---- SOURCE PASSAGE
What investors need to know about the US-China trade accord

Weekly Market Compass: Seven key takeaways about the newly announced agreement

On Oct. 11, US President Donald Trump announced that the US and China have agreed in principle to what is being characterized as the first phase of a trade accord. Here are seven key takeaways about the agreement:

1. China has not yet called this a ‘deal’

It is unclear whether or not both countries believe a deal has been reached. The United States announced it has agreed to halt the planned Oct. 15 increase in tariffs on $250 billion in Chinese imports from 25% to 30%.1 It announced that, in return, China agreed to purchase between $40 billion and $50 billion in US agricultural products.1 The Chinese local media has sounded more cautious and has characterized the actions over the weekend as “progress” being made. The word “deal” has not been used in media reports. And it was reported Oct. 14 that China would like to have another round of talks before inking this agreement. All of this suggests China may have a very different perspective on where trade negotiations currently stand.
--------
---- DATA SECTION
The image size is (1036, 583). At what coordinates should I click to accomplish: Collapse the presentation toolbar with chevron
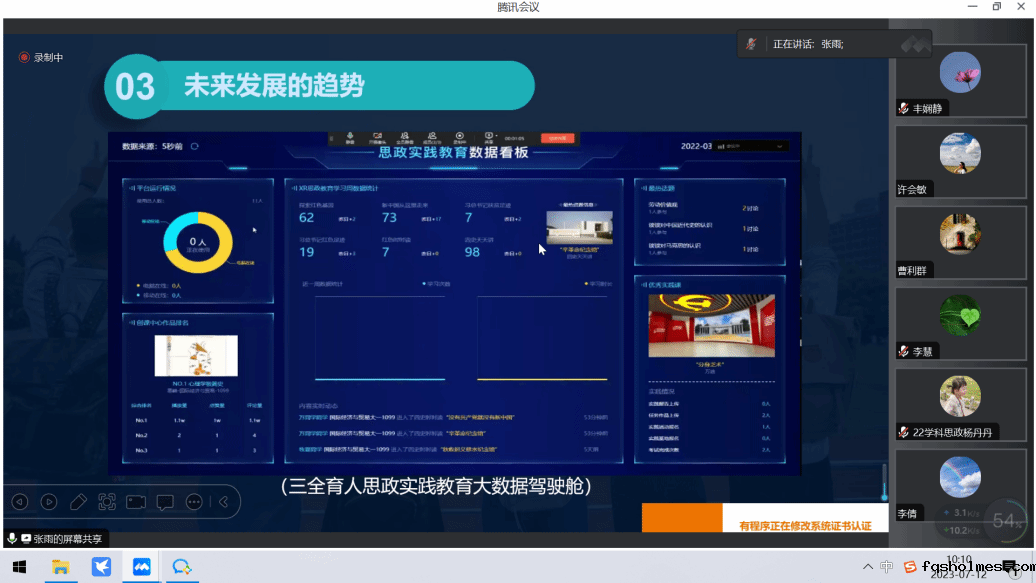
--------
**REQUESTS**
#1 Quote the passage on the US-China trade accord word for word, starting at "It is unclear" and ending at "negotiations currently stand.".
#2 Write the next part of the article on the US-China trade accord, picking up right after its last sentence.

**EXPECTED RESPONSES**
#1
It is unclear whether or not both countries believe a deal has been reached. The United States announced it has agreed to halt the planned Oct. 15 increase in tariffs on $250 billion in Chinese imports from 25% to 30%.1 It announced that, in return, China agreed to purchase between $40 billion and $50 billion in US agricultural products.1 The Chinese local media has sounded more cautious and has characterized the actions over the weekend as “progress” being made. The word “deal” has not been used in media reports. And it was reported Oct. 14 that China would like to have another round of talks before inking this agreement. All of this suggests China may have a very different perspective on where trade negotiations currently stand.

#2
2. More complicated issues await

Trump has characterized the agreement as “Phase 1” out of two or possibly three phases. He remarked that progress was made on more complex issues such as forced technology transfer and intellectual property — although it appears that these issues and the enforcement mechanism are expected to be dealt with in later phases. Future tariff increases would be predicated on how negotiations pan out in Phase 2.

I expect the negotiations in Phase 2 to be more challenging and complicated than the issues addressed in Phase 1, and I don’t expect an easy outcome anytime soon — which means the threat of looming future tariffs remains around the corner.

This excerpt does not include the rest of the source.